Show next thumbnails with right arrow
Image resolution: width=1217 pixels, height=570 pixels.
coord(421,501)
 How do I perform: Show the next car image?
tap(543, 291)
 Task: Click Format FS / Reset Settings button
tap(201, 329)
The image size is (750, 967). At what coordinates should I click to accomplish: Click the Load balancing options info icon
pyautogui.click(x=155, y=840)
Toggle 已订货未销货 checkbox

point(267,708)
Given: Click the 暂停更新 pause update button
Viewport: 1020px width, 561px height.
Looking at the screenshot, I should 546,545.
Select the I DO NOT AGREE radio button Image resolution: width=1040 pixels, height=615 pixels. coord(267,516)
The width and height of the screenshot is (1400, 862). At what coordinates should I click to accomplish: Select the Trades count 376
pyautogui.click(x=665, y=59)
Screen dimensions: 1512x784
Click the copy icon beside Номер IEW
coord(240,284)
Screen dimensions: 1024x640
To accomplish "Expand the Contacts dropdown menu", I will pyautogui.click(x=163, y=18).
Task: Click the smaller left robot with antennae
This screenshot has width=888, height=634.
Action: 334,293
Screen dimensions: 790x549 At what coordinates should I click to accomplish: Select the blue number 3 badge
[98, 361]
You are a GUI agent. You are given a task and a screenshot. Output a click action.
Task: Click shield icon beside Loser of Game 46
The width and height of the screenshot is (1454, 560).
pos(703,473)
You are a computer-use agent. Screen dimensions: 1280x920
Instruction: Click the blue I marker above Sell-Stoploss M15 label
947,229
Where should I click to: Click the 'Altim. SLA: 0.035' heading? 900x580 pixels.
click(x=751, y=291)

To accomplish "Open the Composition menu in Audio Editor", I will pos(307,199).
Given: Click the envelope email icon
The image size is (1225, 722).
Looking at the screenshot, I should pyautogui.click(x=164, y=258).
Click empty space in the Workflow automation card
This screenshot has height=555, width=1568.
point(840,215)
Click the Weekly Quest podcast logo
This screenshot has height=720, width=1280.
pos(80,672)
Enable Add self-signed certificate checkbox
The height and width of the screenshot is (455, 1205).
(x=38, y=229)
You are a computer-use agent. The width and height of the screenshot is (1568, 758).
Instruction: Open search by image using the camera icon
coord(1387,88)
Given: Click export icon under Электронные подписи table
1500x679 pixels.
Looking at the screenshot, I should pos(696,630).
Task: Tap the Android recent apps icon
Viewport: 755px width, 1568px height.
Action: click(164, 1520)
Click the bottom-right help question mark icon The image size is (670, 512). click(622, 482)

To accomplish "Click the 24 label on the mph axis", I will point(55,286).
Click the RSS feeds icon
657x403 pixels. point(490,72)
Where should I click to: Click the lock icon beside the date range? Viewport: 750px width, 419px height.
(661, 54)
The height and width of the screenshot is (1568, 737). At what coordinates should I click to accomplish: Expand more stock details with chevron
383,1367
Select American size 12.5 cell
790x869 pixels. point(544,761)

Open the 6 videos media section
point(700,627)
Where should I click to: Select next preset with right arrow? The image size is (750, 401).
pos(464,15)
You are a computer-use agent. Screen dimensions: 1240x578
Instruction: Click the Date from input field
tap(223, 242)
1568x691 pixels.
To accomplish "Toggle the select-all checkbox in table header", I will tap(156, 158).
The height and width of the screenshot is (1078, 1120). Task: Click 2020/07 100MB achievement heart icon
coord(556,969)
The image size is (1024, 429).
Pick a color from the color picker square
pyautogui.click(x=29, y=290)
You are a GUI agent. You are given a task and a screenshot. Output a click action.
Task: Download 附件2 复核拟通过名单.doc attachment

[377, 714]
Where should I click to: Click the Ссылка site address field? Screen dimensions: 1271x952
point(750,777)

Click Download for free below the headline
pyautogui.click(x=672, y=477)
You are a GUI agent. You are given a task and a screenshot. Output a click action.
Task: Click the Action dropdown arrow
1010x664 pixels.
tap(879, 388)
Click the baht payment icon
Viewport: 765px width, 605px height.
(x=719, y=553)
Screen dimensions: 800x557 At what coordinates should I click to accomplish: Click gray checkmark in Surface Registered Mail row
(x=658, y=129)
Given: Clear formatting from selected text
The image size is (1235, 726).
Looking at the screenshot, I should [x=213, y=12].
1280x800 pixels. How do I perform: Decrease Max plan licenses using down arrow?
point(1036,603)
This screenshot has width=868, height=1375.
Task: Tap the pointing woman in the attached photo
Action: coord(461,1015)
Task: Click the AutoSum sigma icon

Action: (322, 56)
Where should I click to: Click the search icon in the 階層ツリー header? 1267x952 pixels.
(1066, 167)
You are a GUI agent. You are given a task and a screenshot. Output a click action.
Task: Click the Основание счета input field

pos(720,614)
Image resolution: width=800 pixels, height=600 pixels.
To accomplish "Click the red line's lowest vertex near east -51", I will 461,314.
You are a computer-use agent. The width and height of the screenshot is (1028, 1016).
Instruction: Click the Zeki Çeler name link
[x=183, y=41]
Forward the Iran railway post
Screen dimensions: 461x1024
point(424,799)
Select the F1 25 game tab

● ● ● ●

Required work ->
Transcribe every entry in the listing, word for word.

Task output ->
Show next thumbnails with right arrow
Image resolution: width=1217 pixels, height=570 pixels.
coord(421,501)
 How do I perform: Show the next car image?
tap(543, 291)
 Task: Click Format FS / Reset Settings button
tap(201, 329)
The image size is (750, 967). At what coordinates should I click to accomplish: Click the Load balancing options info icon
pyautogui.click(x=155, y=840)
Toggle 已订货未销货 checkbox

point(267,708)
Given: Click the 暂停更新 pause update button
Viewport: 1020px width, 561px height.
Looking at the screenshot, I should 546,545.
Select the I DO NOT AGREE radio button Image resolution: width=1040 pixels, height=615 pixels. coord(267,516)
The width and height of the screenshot is (1400, 862). At what coordinates should I click to accomplish: Select the Trades count 376
pyautogui.click(x=665, y=59)
Screen dimensions: 1512x784
Click the copy icon beside Номер IEW
coord(240,284)
Screen dimensions: 1024x640
To accomplish "Expand the Contacts dropdown menu", I will pyautogui.click(x=163, y=18).
Task: Click the smaller left robot with antennae
This screenshot has width=888, height=634.
Action: 334,293
Screen dimensions: 790x549 At what coordinates should I click to accomplish: Select the blue number 3 badge
[98, 361]
You are a GUI agent. You are given a task and a screenshot. Output a click action.
Task: Click shield icon beside Loser of Game 46
The width and height of the screenshot is (1454, 560).
pos(703,473)
You are a computer-use agent. Screen dimensions: 1280x920
Instruction: Click the blue I marker above Sell-Stoploss M15 label
947,229
Where should I click to: Click the 'Altim. SLA: 0.035' heading? 900x580 pixels.
click(x=751, y=291)

To accomplish "Open the Composition menu in Audio Editor", I will pos(307,199).
Given: Click the envelope email icon
The image size is (1225, 722).
Looking at the screenshot, I should pyautogui.click(x=164, y=258).
Click empty space in the Workflow automation card
This screenshot has height=555, width=1568.
point(840,215)
Click the Weekly Quest podcast logo
This screenshot has height=720, width=1280.
pos(80,672)
Enable Add self-signed certificate checkbox
The height and width of the screenshot is (455, 1205).
(x=38, y=229)
You are a computer-use agent. The width and height of the screenshot is (1568, 758).
Instruction: Open search by image using the camera icon
coord(1387,88)
Given: Click export icon under Электронные подписи table
1500x679 pixels.
Looking at the screenshot, I should pos(696,630).
Task: Tap the Android recent apps icon
Viewport: 755px width, 1568px height.
Action: click(164, 1520)
Click the bottom-right help question mark icon The image size is (670, 512). click(622, 482)

To accomplish "Click the 24 label on the mph axis", I will point(55,286).
Click the RSS feeds icon
657x403 pixels. point(490,72)
Where should I click to: Click the lock icon beside the date range? Viewport: 750px width, 419px height.
(661, 54)
The height and width of the screenshot is (1568, 737). At what coordinates should I click to accomplish: Expand more stock details with chevron
383,1367
Select American size 12.5 cell
790x869 pixels. point(544,761)

Open the 6 videos media section
point(700,627)
Where should I click to: Select next preset with right arrow? The image size is (750, 401).
pos(464,15)
You are a computer-use agent. Screen dimensions: 1240x578
Instruction: Click the Date from input field
tap(223, 242)
1568x691 pixels.
To accomplish "Toggle the select-all checkbox in table header", I will tap(156, 158).
The height and width of the screenshot is (1078, 1120). Task: Click 2020/07 100MB achievement heart icon
coord(556,969)
The image size is (1024, 429).
Pick a color from the color picker square
pyautogui.click(x=29, y=290)
You are a GUI agent. You are given a task and a screenshot. Output a click action.
Task: Download 附件2 复核拟通过名单.doc attachment

[377, 714]
Where should I click to: Click the Ссылка site address field? Screen dimensions: 1271x952
point(750,777)

Click Download for free below the headline
pyautogui.click(x=672, y=477)
You are a GUI agent. You are given a task and a screenshot. Output a click action.
Task: Click the Action dropdown arrow
1010x664 pixels.
tap(879, 388)
Click the baht payment icon
Viewport: 765px width, 605px height.
(x=719, y=553)
Screen dimensions: 800x557 At what coordinates should I click to accomplish: Click gray checkmark in Surface Registered Mail row
(x=658, y=129)
Given: Clear formatting from selected text
The image size is (1235, 726).
Looking at the screenshot, I should [x=213, y=12].
1280x800 pixels. How do I perform: Decrease Max plan licenses using down arrow?
point(1036,603)
This screenshot has width=868, height=1375.
Task: Tap the pointing woman in the attached photo
Action: coord(461,1015)
Task: Click the AutoSum sigma icon

Action: (322, 56)
Where should I click to: Click the search icon in the 階層ツリー header? 1267x952 pixels.
(1066, 167)
You are a GUI agent. You are given a task and a screenshot. Output a click action.
Task: Click the Основание счета input field

pos(720,614)
Image resolution: width=800 pixels, height=600 pixels.
To accomplish "Click the red line's lowest vertex near east -51", I will 461,314.
You are a computer-use agent. The width and height of the screenshot is (1028, 1016).
Instruction: Click the Zeki Çeler name link
[x=183, y=41]
Forward the Iran railway post
Screen dimensions: 461x1024
point(424,799)
Select the F1 25 game tab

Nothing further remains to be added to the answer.